Stored records:
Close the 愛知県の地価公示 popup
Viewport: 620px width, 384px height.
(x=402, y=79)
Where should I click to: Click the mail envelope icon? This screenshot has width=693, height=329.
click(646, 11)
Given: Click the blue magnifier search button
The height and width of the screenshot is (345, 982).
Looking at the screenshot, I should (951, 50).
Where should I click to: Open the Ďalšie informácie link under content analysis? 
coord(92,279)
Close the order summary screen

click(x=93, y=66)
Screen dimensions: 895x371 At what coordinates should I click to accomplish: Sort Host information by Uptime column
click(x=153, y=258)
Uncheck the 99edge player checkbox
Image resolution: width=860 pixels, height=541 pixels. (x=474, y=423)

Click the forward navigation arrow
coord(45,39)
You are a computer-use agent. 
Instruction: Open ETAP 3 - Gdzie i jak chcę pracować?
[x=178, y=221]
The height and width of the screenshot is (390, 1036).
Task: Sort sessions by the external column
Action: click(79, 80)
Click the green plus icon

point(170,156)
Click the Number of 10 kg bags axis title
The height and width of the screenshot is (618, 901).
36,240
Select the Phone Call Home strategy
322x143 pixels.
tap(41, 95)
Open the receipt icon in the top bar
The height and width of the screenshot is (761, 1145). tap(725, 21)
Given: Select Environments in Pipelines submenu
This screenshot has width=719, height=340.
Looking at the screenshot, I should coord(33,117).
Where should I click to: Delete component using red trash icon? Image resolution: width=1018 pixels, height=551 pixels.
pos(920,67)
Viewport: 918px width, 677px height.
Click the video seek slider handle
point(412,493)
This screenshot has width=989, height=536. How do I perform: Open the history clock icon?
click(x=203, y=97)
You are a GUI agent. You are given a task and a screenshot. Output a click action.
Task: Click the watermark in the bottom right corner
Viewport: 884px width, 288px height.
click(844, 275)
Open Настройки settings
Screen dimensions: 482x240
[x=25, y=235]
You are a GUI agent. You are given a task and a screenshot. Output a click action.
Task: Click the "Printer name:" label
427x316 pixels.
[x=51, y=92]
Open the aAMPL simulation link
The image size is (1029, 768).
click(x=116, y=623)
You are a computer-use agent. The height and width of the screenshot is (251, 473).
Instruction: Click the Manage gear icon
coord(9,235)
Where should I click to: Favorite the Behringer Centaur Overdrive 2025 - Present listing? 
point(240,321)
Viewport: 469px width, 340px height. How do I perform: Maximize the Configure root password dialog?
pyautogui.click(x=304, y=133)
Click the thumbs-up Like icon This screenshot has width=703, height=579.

ASSIGNED TASK:
Go through the entries and return each line where the word "Select" appears.

ANSWER TO THIS EXERCISE:
Select the Phone Call Home strategy
Given: Select Environments in Pipelines submenu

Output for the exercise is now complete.